-- start Reading text --

OR maybe those things DO exist, and I've been trapped in this black hole of society for too long:

There's a tiny grocery store behind my home, on the street behind. Been there for at least 40 years, local staple. I walk around the block to pop in and pick up a few things. I arrive at the register, and whip out the debit card, when the old woman stops what she's doing to glare at me. "We don't accept cards. You need cash or check." I'm stunned, and I notice that aside from apparently only taking cash or check, they're set up for EBT/food stamps. Oooookay, I say, there's a bank around the corner and I'll be right back. I return 5 minutes later and begrudgingly fork over the cash (I suppose I COULD have walked to Evil-Mart, AND saved $2 in the process, but...) to a contempted face. "We're just not set up for those yet." Yea, I understand, afterall, it's only been about 20 years since international banks set up the system. "Well, it's easier for us to keep track of things this way." Good point. Cash is MUCH better for keeping accurate track-it can be stolen, you can miscount, lose change, filthiest thing you can carry, a till full of money is MUCH more easy to carry than a fistful of reciepts that are digitally backed up. Hey, why don't I start giving out my checking account number while I'm at it, huh?

-- end Reading text --
-- start Dataset content --

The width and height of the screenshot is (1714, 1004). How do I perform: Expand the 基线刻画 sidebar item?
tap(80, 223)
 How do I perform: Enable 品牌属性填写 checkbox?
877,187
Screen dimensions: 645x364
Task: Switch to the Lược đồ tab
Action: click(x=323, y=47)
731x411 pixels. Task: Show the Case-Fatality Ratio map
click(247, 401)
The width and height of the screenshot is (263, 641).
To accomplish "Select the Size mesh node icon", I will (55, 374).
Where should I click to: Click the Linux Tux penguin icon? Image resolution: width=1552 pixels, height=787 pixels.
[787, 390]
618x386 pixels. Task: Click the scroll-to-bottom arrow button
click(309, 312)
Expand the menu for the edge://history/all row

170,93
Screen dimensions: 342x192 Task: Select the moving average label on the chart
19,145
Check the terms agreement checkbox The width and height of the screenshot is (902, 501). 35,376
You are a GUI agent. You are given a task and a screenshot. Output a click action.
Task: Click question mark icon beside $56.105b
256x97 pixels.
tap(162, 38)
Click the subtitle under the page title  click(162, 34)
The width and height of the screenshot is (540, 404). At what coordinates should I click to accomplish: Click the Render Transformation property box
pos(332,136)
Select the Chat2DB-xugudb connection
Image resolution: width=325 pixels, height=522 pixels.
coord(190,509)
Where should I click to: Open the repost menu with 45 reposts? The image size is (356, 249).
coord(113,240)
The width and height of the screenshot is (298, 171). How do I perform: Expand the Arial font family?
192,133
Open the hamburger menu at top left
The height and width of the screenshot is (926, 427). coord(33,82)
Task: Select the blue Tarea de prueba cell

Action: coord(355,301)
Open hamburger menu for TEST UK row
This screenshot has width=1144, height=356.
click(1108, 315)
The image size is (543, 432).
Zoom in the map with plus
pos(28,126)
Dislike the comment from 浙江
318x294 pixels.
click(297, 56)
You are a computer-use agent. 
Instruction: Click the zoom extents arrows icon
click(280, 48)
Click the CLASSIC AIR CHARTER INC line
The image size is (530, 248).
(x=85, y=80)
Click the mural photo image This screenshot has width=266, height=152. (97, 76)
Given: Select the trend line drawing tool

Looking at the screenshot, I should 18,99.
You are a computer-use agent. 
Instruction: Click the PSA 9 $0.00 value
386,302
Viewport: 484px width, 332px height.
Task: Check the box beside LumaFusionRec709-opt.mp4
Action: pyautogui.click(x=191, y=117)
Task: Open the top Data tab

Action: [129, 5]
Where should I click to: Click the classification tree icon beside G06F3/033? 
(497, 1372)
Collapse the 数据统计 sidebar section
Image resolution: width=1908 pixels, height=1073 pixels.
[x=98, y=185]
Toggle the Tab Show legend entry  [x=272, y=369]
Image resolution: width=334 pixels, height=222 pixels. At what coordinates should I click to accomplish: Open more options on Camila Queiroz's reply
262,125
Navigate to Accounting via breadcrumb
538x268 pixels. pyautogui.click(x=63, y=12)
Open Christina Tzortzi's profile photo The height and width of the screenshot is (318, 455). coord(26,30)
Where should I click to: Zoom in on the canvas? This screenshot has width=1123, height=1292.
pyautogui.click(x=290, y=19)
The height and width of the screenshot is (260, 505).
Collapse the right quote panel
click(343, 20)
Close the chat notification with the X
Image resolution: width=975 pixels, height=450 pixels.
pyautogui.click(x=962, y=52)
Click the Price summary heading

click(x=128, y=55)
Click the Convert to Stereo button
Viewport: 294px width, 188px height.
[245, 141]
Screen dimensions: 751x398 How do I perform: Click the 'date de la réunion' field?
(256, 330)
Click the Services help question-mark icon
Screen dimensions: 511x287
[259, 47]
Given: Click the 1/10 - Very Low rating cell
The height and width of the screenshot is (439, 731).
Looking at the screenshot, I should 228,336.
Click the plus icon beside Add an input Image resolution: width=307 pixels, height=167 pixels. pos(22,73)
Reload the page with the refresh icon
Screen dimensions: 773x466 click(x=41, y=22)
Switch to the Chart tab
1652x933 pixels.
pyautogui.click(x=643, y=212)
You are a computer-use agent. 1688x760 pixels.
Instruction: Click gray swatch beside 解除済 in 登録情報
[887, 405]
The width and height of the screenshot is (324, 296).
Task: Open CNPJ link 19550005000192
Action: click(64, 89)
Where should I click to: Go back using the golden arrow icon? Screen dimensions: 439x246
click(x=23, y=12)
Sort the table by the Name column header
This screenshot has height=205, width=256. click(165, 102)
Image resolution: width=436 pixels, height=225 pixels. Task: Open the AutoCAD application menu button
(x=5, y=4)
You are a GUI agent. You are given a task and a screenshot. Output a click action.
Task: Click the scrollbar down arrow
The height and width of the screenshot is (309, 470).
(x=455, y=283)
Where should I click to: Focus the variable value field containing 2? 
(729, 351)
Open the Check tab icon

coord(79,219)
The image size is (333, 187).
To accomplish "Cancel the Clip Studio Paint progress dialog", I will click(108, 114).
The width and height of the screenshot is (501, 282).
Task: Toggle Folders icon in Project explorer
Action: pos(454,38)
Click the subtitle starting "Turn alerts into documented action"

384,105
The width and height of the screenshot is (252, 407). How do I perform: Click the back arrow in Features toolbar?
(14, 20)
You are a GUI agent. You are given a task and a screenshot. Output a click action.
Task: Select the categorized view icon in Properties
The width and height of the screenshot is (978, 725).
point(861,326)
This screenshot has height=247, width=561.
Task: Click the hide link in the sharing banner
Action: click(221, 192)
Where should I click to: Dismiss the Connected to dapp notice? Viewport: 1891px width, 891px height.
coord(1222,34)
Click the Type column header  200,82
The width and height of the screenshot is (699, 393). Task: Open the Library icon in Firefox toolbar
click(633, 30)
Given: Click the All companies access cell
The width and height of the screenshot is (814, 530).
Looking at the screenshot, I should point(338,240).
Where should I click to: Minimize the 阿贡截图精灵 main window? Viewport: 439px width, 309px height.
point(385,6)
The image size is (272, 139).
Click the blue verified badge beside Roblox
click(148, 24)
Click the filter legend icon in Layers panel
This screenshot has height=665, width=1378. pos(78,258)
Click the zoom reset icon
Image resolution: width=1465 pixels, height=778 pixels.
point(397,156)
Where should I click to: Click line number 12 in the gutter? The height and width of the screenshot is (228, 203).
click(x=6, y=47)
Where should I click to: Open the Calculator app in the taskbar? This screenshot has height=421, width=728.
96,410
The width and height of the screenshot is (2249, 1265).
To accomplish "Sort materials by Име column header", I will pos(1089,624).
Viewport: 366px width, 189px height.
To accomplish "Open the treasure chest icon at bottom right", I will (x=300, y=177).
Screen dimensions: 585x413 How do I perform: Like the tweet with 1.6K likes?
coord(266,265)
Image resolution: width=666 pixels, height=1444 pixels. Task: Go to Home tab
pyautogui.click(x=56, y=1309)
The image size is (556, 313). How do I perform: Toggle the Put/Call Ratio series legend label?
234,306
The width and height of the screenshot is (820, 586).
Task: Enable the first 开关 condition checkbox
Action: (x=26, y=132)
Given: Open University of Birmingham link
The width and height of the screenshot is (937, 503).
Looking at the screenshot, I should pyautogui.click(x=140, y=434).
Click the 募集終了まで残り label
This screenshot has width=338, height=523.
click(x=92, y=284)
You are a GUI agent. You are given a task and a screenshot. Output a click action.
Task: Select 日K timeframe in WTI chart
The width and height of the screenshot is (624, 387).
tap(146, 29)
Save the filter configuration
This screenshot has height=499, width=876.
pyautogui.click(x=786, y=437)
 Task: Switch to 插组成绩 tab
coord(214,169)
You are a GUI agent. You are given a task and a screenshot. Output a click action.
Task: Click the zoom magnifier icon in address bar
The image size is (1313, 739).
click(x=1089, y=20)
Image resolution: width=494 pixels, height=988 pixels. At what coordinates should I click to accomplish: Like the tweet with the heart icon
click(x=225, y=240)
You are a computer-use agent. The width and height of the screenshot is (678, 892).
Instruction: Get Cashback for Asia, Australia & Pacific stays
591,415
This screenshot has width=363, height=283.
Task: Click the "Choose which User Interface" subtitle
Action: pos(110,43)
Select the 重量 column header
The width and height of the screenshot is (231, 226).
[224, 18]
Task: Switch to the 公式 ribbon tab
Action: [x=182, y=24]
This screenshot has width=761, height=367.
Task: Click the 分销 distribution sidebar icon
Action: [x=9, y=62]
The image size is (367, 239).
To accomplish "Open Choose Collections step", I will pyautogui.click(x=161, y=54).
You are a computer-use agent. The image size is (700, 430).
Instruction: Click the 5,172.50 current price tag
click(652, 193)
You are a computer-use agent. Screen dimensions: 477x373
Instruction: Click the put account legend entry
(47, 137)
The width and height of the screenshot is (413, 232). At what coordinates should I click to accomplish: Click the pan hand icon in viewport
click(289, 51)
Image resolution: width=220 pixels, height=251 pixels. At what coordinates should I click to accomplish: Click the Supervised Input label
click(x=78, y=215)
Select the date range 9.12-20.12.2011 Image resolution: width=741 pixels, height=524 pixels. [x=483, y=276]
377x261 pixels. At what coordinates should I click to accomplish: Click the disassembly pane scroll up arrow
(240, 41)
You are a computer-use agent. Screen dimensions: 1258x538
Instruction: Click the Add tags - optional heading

-- end Dataset content --

Set of tasks
[1] In the grocery store account:
(a) How long has the store been there?
(b) What does the old woman say the store accepts instead of cards?
(c) How many minutes later does the narrator come back from the bank?
[2] Carry on the grocery store account past its final sentence.

Expected outputs
[1]
(a) At least 40 years.
(b) Cash or check.
(c) 5 minutes.

[2]
This tiny town, while I hate it, has many apathy inducing qualities. It's so small, so cheap, so convienant. I could easy work part time and have enough to get by. Everything is within half hour walking distance. Internet access removes my need for physical retailers. Tiny, scared of change.

Out of touch. There is no dark underbelly of the world, there's just shades of dark-you're already IN the forest, since you can't tell from the trees. You're just not in the darkest parts. Scared of the bigger world, out to get them.

I've certainly not come from the worst background/upbringing, but I've come from and encountered enough to have a better grasp of how the world works than anyone who's been raised here.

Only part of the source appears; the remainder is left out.